Desta vez, Sérgio Camargo atacou o congolês Moïse Kabagambe, espancado, torturado e assassinado a pauladas em um quiosque de praia no Rio de Janeiro após cobrar remuneração que lhe era devida. Culpou a vítima por sua própria execução.
"Moïse andava e negociava com pessoas que não prestam. Em tese, foi um vagabundo morto por vagabundos mais fortes. A cor da pele nada teve a ver com o brutal assassinato. Foram determinantes o modo de vida indigno e o contexto de selvageria no qual vivia e transitava", escreveu.

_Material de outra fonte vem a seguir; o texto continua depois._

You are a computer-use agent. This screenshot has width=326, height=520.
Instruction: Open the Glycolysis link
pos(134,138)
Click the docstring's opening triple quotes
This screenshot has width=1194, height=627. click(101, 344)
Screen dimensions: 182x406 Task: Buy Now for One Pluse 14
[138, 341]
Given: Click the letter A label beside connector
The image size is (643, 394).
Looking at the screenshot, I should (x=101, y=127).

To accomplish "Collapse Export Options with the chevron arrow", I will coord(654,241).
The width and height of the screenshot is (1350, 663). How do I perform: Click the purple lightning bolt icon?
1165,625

Vagabundo, em verdade, é o roteirinho bem manjado, preguiçoso e violento que Camargo produziu para tirar uma casquinha do caso e se mostrar ao chefe. Pois, no fundo, esse discurso carregado de ódio e ressentimento, que alimenta a guerra cultural da extrema direita, funciona também para garantir a preservação do próprio emprego.
Assessores de Bolsonaro como ele ou o ministro da Saúde, Marcelo Queiroga, sabem que os cargos que ocupam hoje são a chance de suas vidas. E, por isso, fazem de tudo para mantê-los - o que é um comportamento, diga-se de passagem, bem comum a pequenas biografias.

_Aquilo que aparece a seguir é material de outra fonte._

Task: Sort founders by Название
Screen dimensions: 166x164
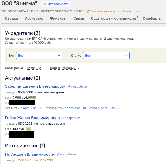Action: (x=34, y=68)
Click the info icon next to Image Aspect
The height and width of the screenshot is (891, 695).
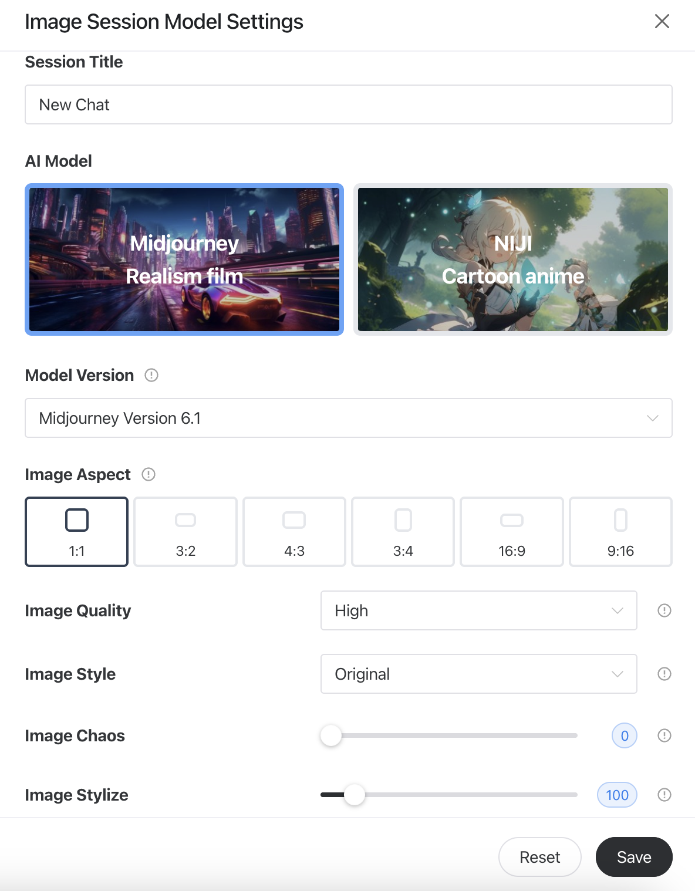(149, 474)
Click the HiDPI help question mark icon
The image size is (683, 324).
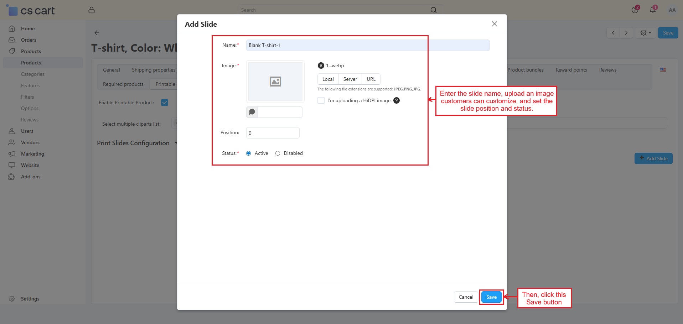coord(396,100)
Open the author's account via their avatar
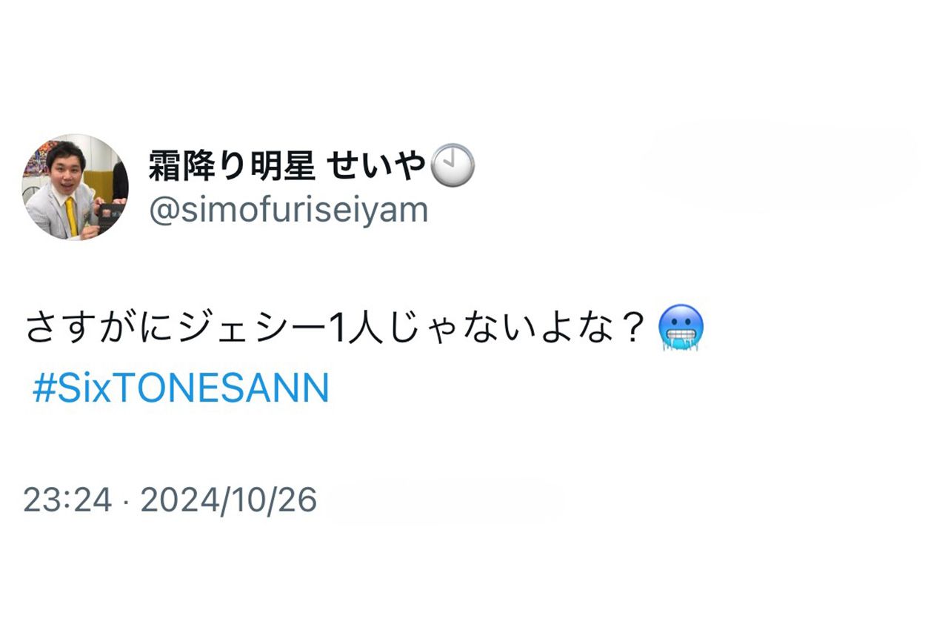This screenshot has height=633, width=948. pyautogui.click(x=74, y=185)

Assumem, com isso, um papel útil para a narrativa de Bolsonaro: de que "pessoas acima de suspeita" concordam com o ponto de vista excludente e preconceituoso dele. Camargo, como um jornalista negro que minimiza o racismo. Queiroga, como um médico que passa-pano para o negacionismo na pandemia de covid-19.
Você pode perguntar: o presidente da Fundação Palmares, instituição criada para promover e proteger a cultura afro-brasileira, não tem o direito de ser ultraconservador? Sim, ele tem. O que não tem é o direito de cometer um crime de difamação ao imputar algo ofensivo à vítima.

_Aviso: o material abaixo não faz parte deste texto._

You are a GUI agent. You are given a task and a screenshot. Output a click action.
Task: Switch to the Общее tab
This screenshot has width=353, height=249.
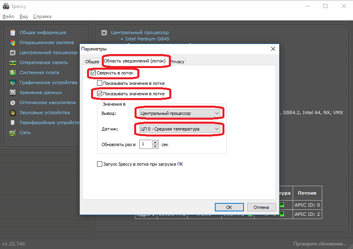92,62
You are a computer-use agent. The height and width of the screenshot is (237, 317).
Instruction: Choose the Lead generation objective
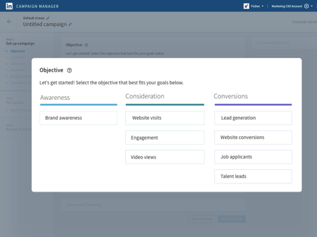(x=253, y=118)
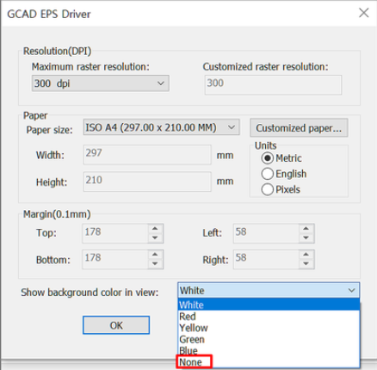Pick None from the background color list
Viewport: 377px width, 370px height.
pyautogui.click(x=191, y=362)
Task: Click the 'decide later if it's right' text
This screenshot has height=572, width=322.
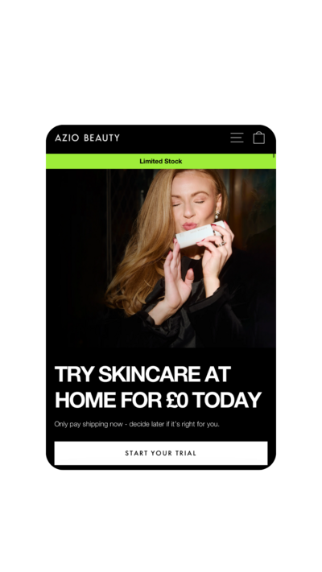Action: point(166,424)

Mas para entender a questão aqui é preciso analisar o timing. Camargo esperou até esta sexta (11), 18 dias após a execução de Moïse, para levantar a polêmica. Sua intervenção foi milimetricamente pensada para excitar eleitores e chocar quem se preocupa com a dignidade humana. Gerar mídia, portanto, seguindo a cartilha do governo de Jair Bolsonaro.
Para os que acreditam que racismo contra negros não existe e o que há é (a ficção tosca) "racismo reverso contra brancos", a declaração de Sérgio Camargo é um oásis que reforça que o preconceito deles tem embasamento.
Não se enganem, são milhões os que pensam assim. E, se por um lado, é um alívio ver as manifestações de repúdio que surgem no rastro da bizarra declaração de hoje, por outro é preocupante saber que há muitos que se sentem representados com ela.
E não dizem nada, em um orgasmo silencioso que romperá em forma de votos em outubro. O assessor conseguiu, mais uma vez, deixar Jair feliz. Bom para a carreira dele, péssimo para a dignidade humana.